### Text for analysis ###

Background: So far discordant results regarding the significance of tumour cells circulating in peripheral blood (CTCs) of breast cancer (BC) patients have been reported. Our aim was to evaluate the association of indirect CTC detection by amplification of human mammaglobin (hMAM) gene expression with traditional prognostic markers of clinical outcome in BC at the time of diagnosis.

Patients And Methods: Peripheral blood samples from 190 patients with invasive and 12 patients with in situ BC, before therapy and/or surgery, from 184 patients with benign breast disease and from 146 healthy volunteers were tested for hMAM expression by a nested reverse transcriptase-polymerase chain reaction (RT-PCR) assay. Correlations between CTCs and age at diagnosis, tumour type and size, grading, lymph node involvement, oestrogen and progesterone receptor status, HER-2/neu expression and Ki-67/MIB-1 labelling index were assessed through the odds ratio (OR) point estimates, considering OR >2.0 or <0.5 as being clinically relevant. ORs and their corresponding 95% confidence limits (95% CL) were obtained by logistic regression analysis.

### Given data ###

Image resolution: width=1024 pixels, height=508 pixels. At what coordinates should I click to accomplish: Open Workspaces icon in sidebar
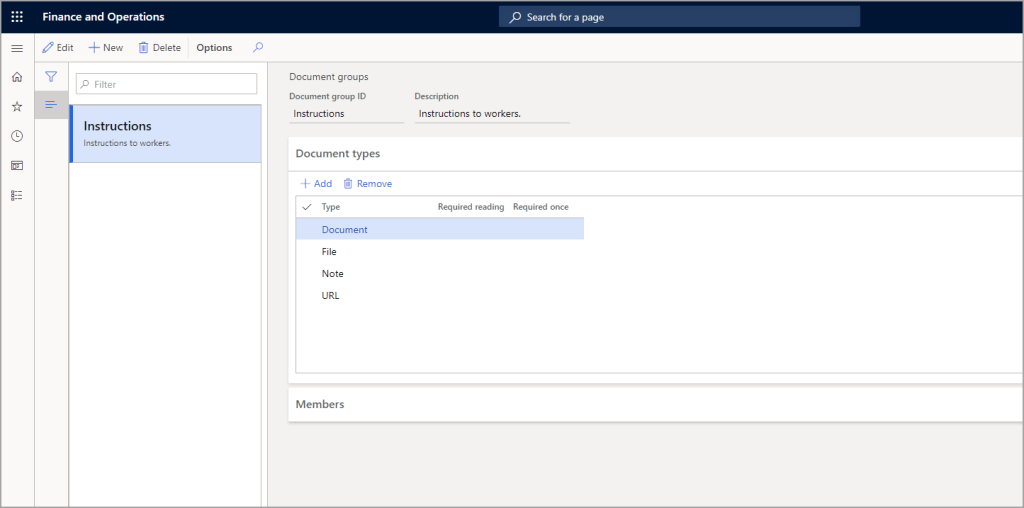point(17,165)
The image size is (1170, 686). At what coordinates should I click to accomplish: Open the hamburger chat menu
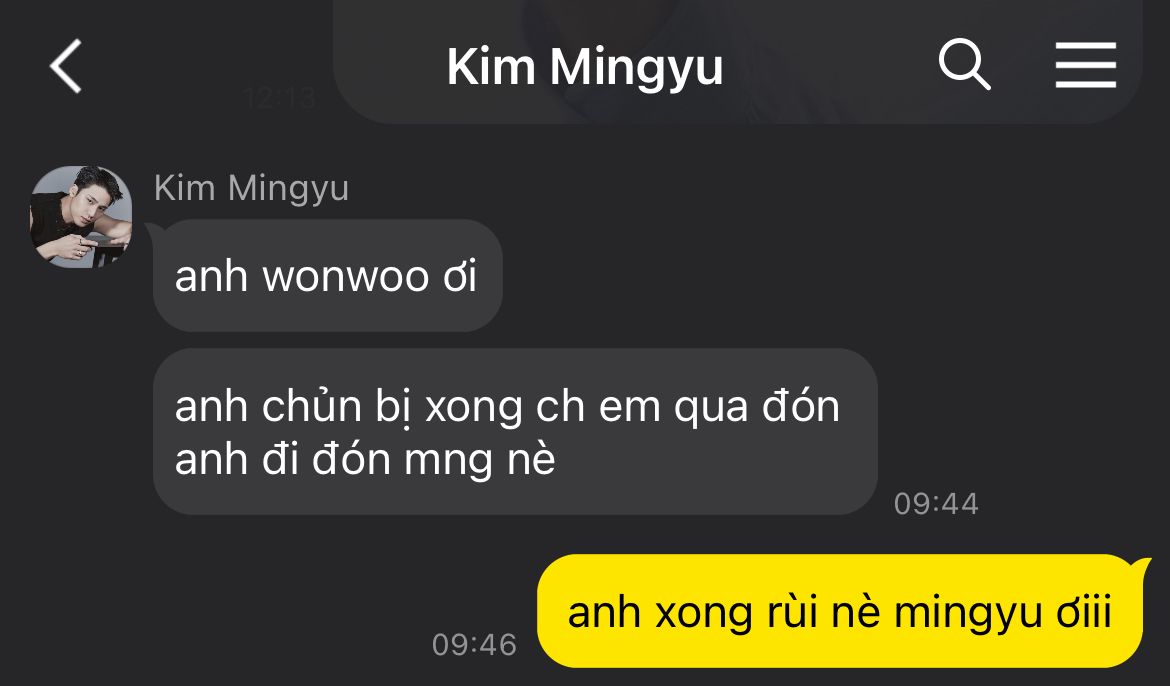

###

Questions:
1 - In the breast cancer abstract, which odds ratio values were considered clinically relevant?
2 - Print the part of the breast cancer abstract between "Background: So far" and "time of diagnosis.", inclusive.

Answers to the exercises:
1 - Odds ratios greater than 2.0 or less than 0.5.

2 -
Background: So far discordant results regarding the significance of tumour cells circulating in peripheral blood (CTCs) of breast cancer (BC) patients have been reported. Our aim was to evaluate the association of indirect CTC detection by amplification of human mammaglobin (hMAM) gene expression with traditional prognostic markers of clinical outcome in BC at the time of diagnosis.